From the 1980s to the early 2000s, “experts” told us to get the majority of calories (60+%) from grains. A quarter of a century later, they began drifting away from that – their original guidelines likely led to obesity, diabetes and heart disease.
Now they’ve reversed those claims.
“Throughout the 1980s and 1990s, the USDA treated fat as the primary harm in the American diet,” says Nestle. Along with its anti-fat stance—a stance researchers say was never grounded in science—the guidelines also encouraged Americans to eat hefty amounts of carbohydrates. The 1995 edition made bread, cereal, and pasta the foundation of its “Food Guide Pyramid,” and advised people to eat between six and 11 servings of grains every day, compared to just three to five servings of vegetables and two to four servings of fruit. Fat was to be eaten “sparingly.”
“This advice to eat more carbs and avoid fat is exactly backwards if you want to improve health and lower body weight,” says Dr. Robert Lustig, a pediatric endocrinologist at the University of California, San Francisco. He and other nutrition researchers say the popularity of anti-fat, pro-carb guidelines helped fuel a rise in diet-related health problems.
Food Industry Lobbying and U.S. 2015 Dietary Guidelines | TIME
Decades later, some began to notice the other fatal flaw – not taking individual needs into consideration:
Lee Holmes, a qualified clinical nutritionist from Sydney, told FEMAIL the plate model – the successor of the food pyramid – is only useful as a very general guideline for what to eat.
‘It may not be the ideal approach for all Australians… we need to consider individual needs and food intolerances,’ she said.
We ended up eating a lot more sugars and refined grains:
We ended up eating more grains, sugar and more fats – and 23% more calories per day than in 1970.

How America’s diet has changed over time
Some of the nutrition quacks still defend the 1980s “fat hypothesis”: Research criticising 1980s fat guidelines misguided, say scientists | Diets and dieting | The Guardian. At the time the “eat no fat” mantra was pushed upon us, there was no good evidence to back it up.
As of 2025, we are now told that the “concerns over saturated fats were exaggerated” and “The cholesterol hypothesis was oversold”.

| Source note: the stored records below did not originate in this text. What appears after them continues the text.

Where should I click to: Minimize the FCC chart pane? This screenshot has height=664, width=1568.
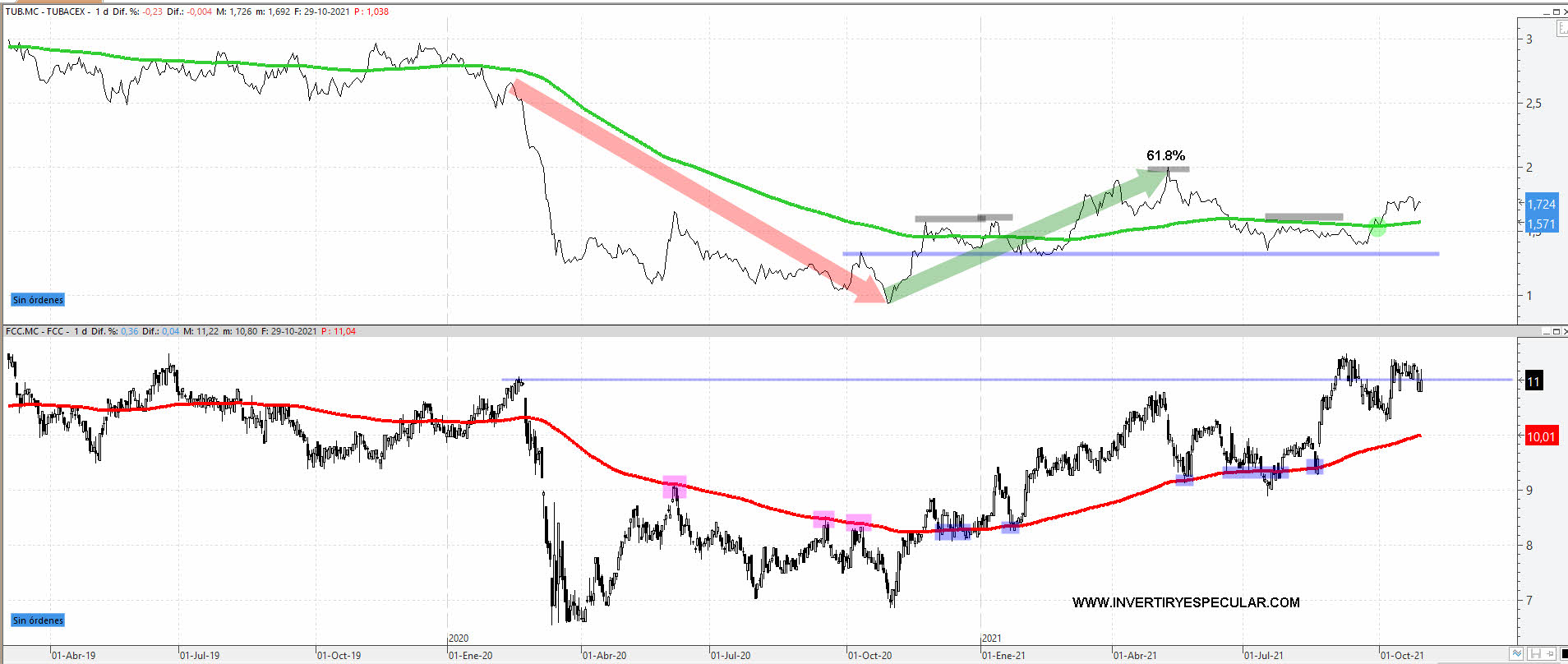(1546, 332)
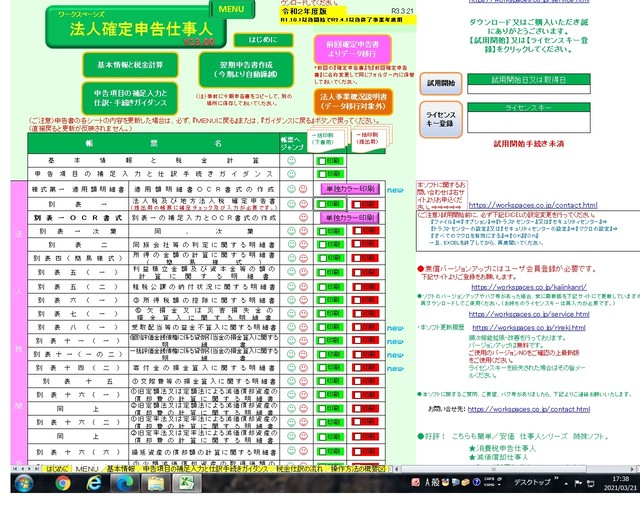Open Internet Explorer from the taskbar
The height and width of the screenshot is (512, 640).
click(94, 483)

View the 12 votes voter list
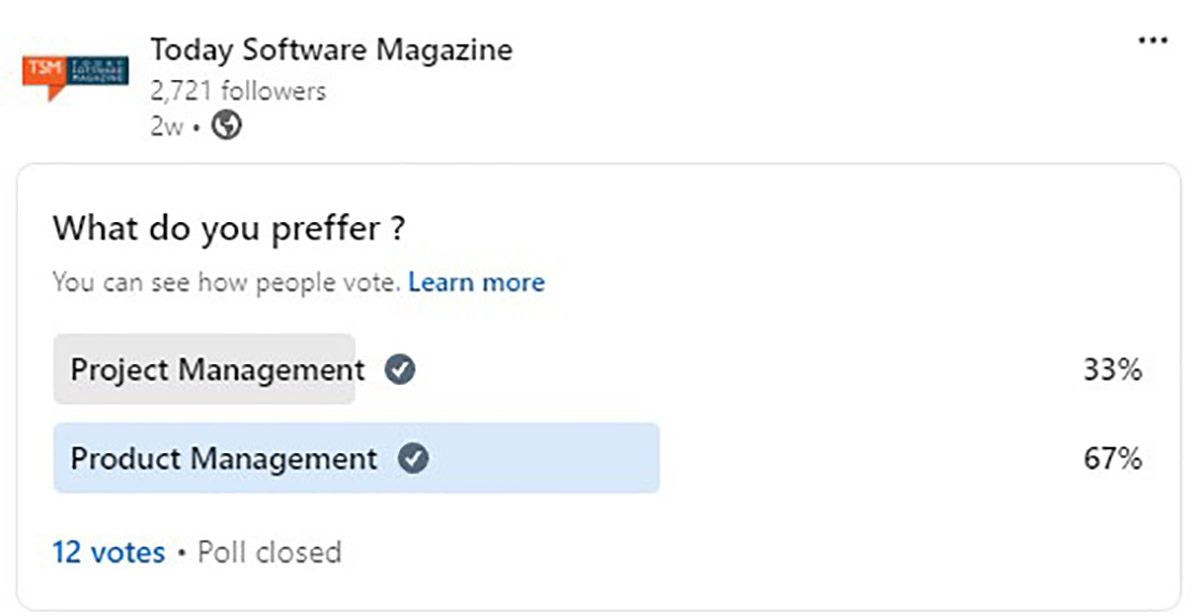click(x=108, y=552)
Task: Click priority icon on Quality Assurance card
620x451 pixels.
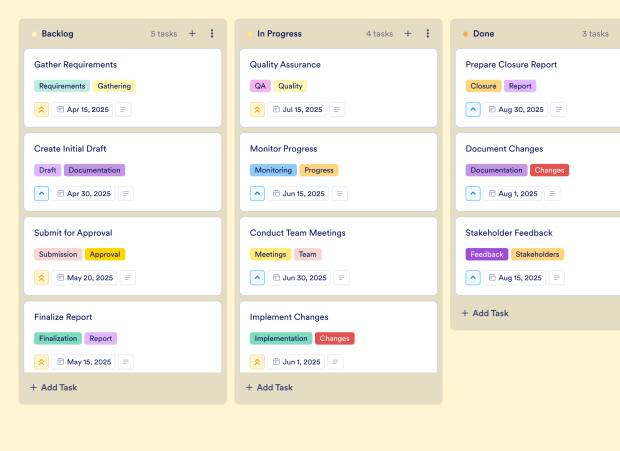Action: pos(258,110)
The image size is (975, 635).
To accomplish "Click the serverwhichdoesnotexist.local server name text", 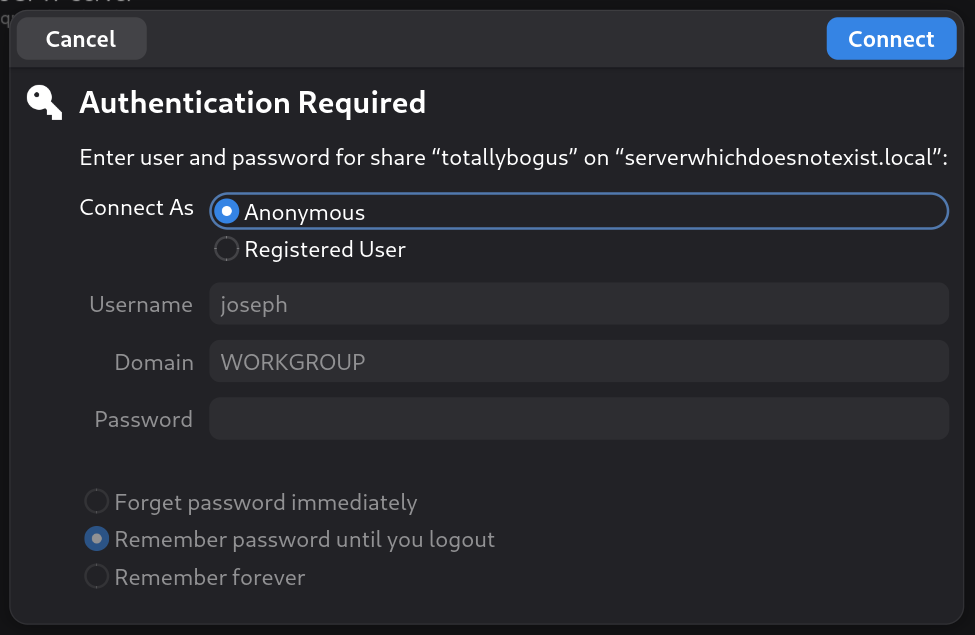I will (779, 158).
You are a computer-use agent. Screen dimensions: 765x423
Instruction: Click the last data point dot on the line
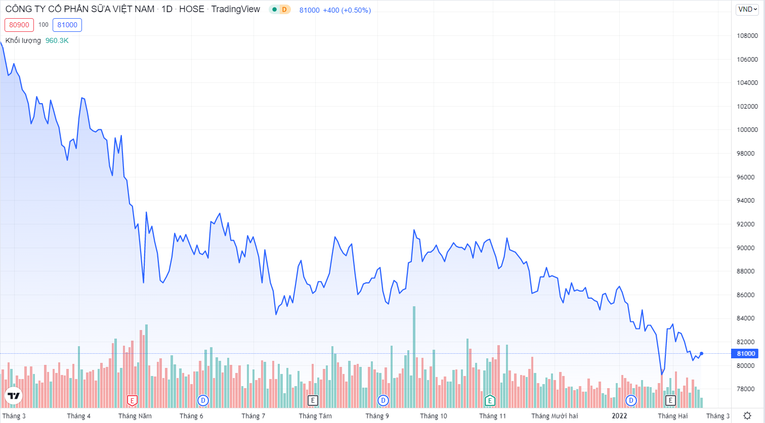(x=702, y=353)
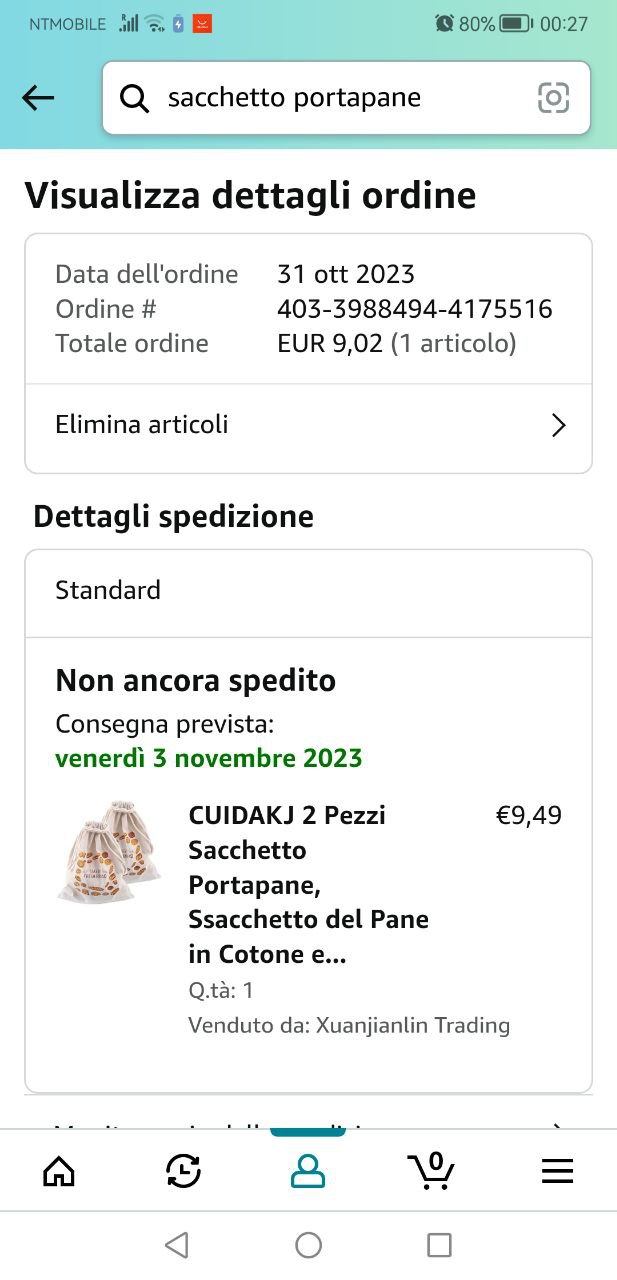
Task: Open the shopping cart icon
Action: (x=432, y=1170)
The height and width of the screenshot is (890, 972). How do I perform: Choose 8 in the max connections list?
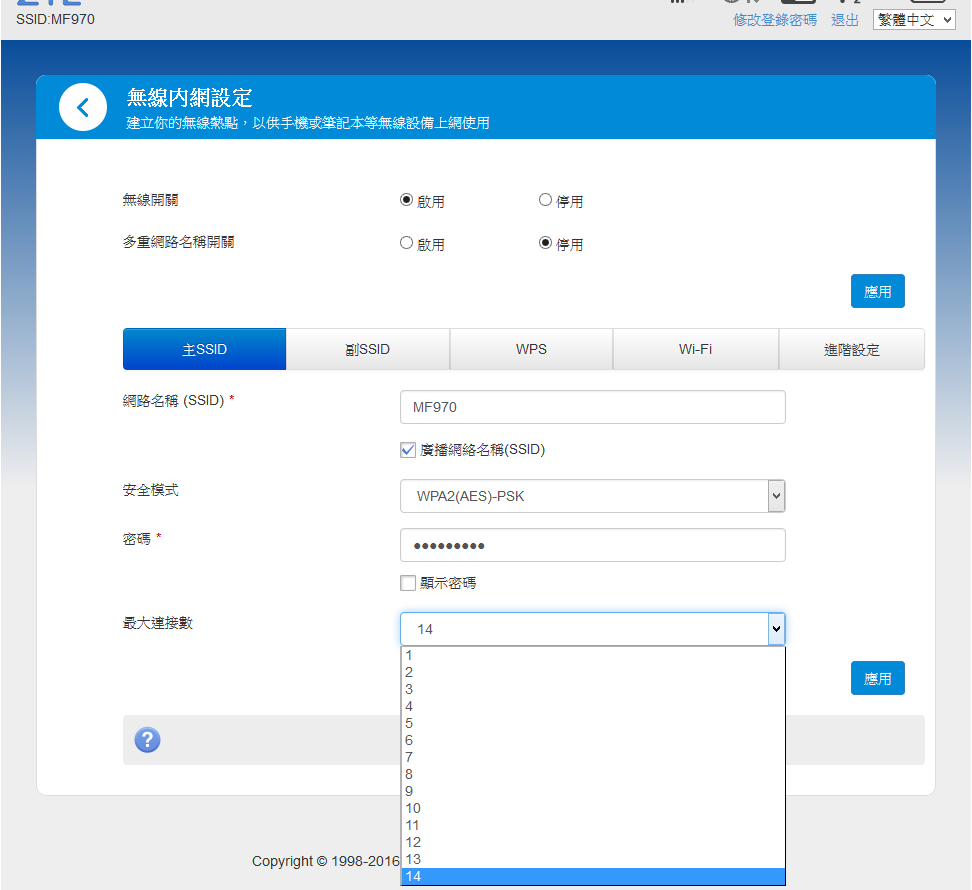point(592,774)
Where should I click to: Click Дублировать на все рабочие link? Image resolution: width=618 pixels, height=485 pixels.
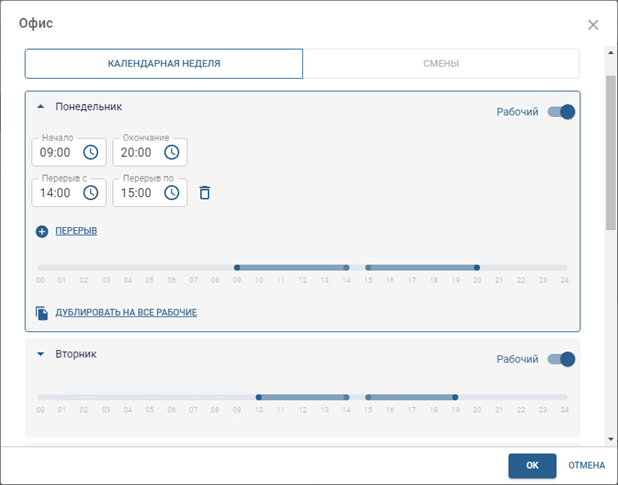126,313
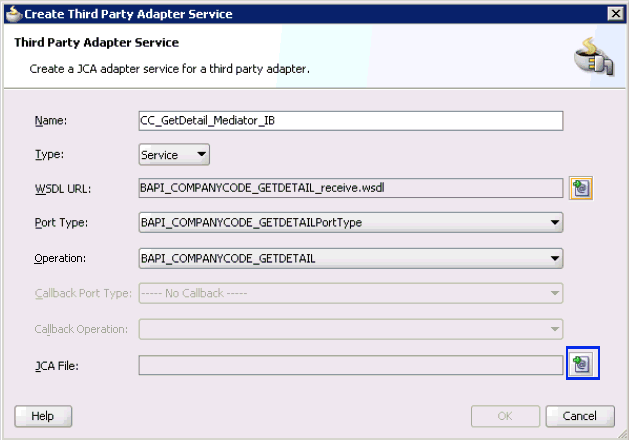629x440 pixels.
Task: Click the WSDL URL browse icon
Action: coord(581,187)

When us peons are confused by dueling experts, WE are the ones at fault, not the dueling experts whose recommendations proved wrong, inconsistent, contradictory and often incoherent. It’s “our fault” that their recommendations did not work out.
Considering what I personally witnessed from nutrition quacks, and what ultimately happened to me, I’d be happy if the entire community of nutrition scientists and promoters were taken out back and hung from the gallows for commission of crimes against humanity. They had choices to make in the past, and they chose poorly, succumbing to lobbying and politics – as ALL government bodies do.
The nutrition science community is made up of arrogant, reckless and dangerous people considering the damage they did to at least two generations of population.
If the government and fake nutrition scientists stayed out of this from the beginning – and let us eat as our mothers and grandmothers suggested – eat balanced meals in moderation – we would have been better off.
(I am quite upset about the idiocy of nutrition science – as I have said before, in my easily influenced 20s, I sat in company meetings where nutritionists told us to avoid all fats, if possible, but sugar was okay – and to eat more “healthy grains” (60+% of calories). They were 100% wrong and condemned entire generations to poor health. I don’t know how to reconcile my anger over the harms committed by nutrition assholes. Few of them apologized for their reckless and dangerous past recommendations. If you did not live through the 1980s, you did not experience the barrage of propaganda they forced upon us – you have no idea how intensive their messaging was and how receptive we were to their agenda at that point in life – and it was 100% wrong and caused actual harm. Why should anyone listen to them in 2025?)